At its core, Streams are just collections; lists that can be iterated on. We can then apply operations to each entry (map), filter records based on criteria (filter), or produce a singular output based on all entries (reduce). Without having anonymous functions, we cannot write these operations in-line, so we will have to create them ahead of time. These will be defined as implementations of an interface with one method, which takes an input and produces an output.
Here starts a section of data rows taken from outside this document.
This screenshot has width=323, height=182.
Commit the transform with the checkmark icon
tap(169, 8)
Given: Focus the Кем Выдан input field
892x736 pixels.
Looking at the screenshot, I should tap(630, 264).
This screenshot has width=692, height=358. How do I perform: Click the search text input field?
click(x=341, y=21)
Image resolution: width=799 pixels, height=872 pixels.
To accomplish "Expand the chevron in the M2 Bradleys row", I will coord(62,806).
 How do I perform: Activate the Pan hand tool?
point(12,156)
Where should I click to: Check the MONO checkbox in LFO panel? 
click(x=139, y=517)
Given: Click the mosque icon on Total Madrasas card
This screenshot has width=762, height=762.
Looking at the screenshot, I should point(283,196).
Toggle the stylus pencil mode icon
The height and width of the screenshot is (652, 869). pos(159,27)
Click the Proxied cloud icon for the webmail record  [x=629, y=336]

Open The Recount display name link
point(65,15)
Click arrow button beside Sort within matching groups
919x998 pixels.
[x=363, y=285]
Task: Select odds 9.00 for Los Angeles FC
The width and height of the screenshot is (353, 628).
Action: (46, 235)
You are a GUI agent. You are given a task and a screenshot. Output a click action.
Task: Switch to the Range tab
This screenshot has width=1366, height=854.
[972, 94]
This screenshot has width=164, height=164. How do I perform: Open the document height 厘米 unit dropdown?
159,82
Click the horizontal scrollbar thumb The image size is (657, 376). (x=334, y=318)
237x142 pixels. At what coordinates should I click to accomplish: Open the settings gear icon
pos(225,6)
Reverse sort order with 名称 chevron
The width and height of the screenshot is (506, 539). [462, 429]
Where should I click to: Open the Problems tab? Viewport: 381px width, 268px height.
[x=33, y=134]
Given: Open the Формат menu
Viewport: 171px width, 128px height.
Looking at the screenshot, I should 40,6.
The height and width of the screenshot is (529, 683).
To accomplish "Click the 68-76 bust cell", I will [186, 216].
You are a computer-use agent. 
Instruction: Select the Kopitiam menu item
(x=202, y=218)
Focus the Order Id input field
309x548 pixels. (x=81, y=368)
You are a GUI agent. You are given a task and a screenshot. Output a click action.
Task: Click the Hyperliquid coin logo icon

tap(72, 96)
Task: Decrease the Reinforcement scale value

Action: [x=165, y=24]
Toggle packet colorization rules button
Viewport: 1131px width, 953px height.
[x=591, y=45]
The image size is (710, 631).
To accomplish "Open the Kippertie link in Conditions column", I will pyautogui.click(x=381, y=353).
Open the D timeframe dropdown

The Stream class will then have mapTo(), filterTo(), and reduceTo() functions that apply a given operation to the inner collection.

Let’s take a look at that first utility function we made:

 // Example
   List<Contact> contacts = [SELECT Id, AccountId FROM Contact];
   Map<Id,List<Contact>> contactsByAccountId = mapRecordsByIdField(contacts, 
   'AccountId');

Now let’s look at how we can do this with our Stream class:

  // Example
   List<Contact> contacts = [SELECT Id, AccountId FROM Contact];
   Map<Id,List<Contact>> contactsByAccountId =                                                                                  
   Stream.of(contacts).toSObjectListIdMap(Contact.AccountId, Contact.class);

The Stream.of() method is a static method that creates a Stream from a given List of objects. Then, the toSObjectListIdMap() method performs the mapping operation to create the result. The method is written almost exactly the same as our original utility method, but is built as a reduce operation of the Stream. One nice thing we can implement here is a fluent interface. All three core methods of the Stream return a modified version of the original Stream, which not only makes our class immutable, but also allows us to do fancy method chaining like this:

 // Gets unique AccountIds where Contact has FirstName
List<Contact> cons = [SELECT Id, AccountId FROM Contact];   
Set<Id> accountIds = Stream.of(cons)
       .filterToField(new Stream.NotNull(), Contact.FirstName)
       .mapTo(Contact.AccountId)
       .uniqueIds();

The filterToField() method used here is a special case. Normally, filterTo() applies operations such as Stream.NotNull() to the entries themselves, but we often want to filter on fields of those entries, hence filterToField(). 

Streams are one way we can streamline our development by creating reusable and readable code. They end up being extremely useful since we are always working on collections of records in Apex. Until we get native support for anonymous functions, we can continue to write helper functions around Streams to simplify syntax and increase readability.